**CONSIGNE:** Reproduisez mot pour mot l'intégralité de l'analyse du film qui figure ci-dessous.

1. Analyse
Ce film ne cesse d’étonner et de fasciner par l’extrême richesse de son contenu et son apparence de conte de fée : à travers le destin d’un sportif, il dresse un tableau saisissant de la société américaine et de ses valeurs.
On y trouve, bien sûr, un hymne au base-ball et à sa place, quasi sacrée, dans la culture américaine. On a droit d’ailleurs à la cérémonie quasi « religieuse » de chaque rencontre : aux rituels précédant la rencontre scrupuleusement observés, aux joueurs au garde-à-vous, aux spectateurs debout chantant en chœur. On y démonte le mécanisme même de la fabrication des idoles et de la légende du sport à travers l'évocation - à l'aide d'extraits de documents d'actualité filmés en couleur sépia - de la ferveur populaire alimentée par des médias enflammés. Le journaliste Max Mercy, à sa façon ambiguë, contribue, certes, à faire de Roy une sorte de Héros, mais il n'hésite pas à remuer la boue des ragots pour mieux le rabaisser. Plus symboliquement, la batte de Roy est présentée comme une sorte d'Excalibur modernisée, et semble rattacher le sportif d'aujourd'hui aux Héros du Moyen-Age dotés de pouvoirs magiques.

**SECTION DE DONNÉES:**
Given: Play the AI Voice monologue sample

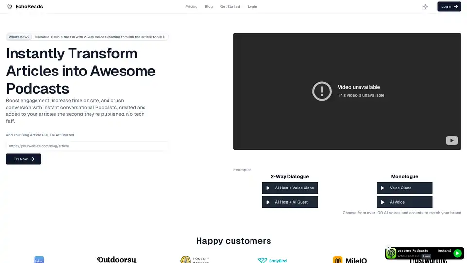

**RÉPONSE:**
1. Analyse
Ce film ne cesse d’étonner et de fasciner par l’extrême richesse de son contenu et son apparence de conte de fée : à travers le destin d’un sportif, il dresse un tableau saisissant de la société américaine et de ses valeurs.
On y trouve, bien sûr, un hymne au base-ball et à sa place, quasi sacrée, dans la culture américaine. On a droit d’ailleurs à la cérémonie quasi « religieuse » de chaque rencontre : aux rituels précédant la rencontre scrupuleusement observés, aux joueurs au garde-à-vous, aux spectateurs debout chantant en chœur. On y démonte le mécanisme même de la fabrication des idoles et de la légende du sport à travers l'évocation - à l'aide d'extraits de documents d'actualité filmés en couleur sépia - de la ferveur populaire alimentée par des médias enflammés. Le journaliste Max Mercy, à sa façon ambiguë, contribue, certes, à faire de Roy une sorte de Héros, mais il n'hésite pas à remuer la boue des ragots pour mieux le rabaisser. Plus symboliquement, la batte de Roy est présentée comme une sorte d'Excalibur modernisée, et semble rattacher le sportif d'aujourd'hui aux Héros du Moyen-Age dotés de pouvoirs magiques.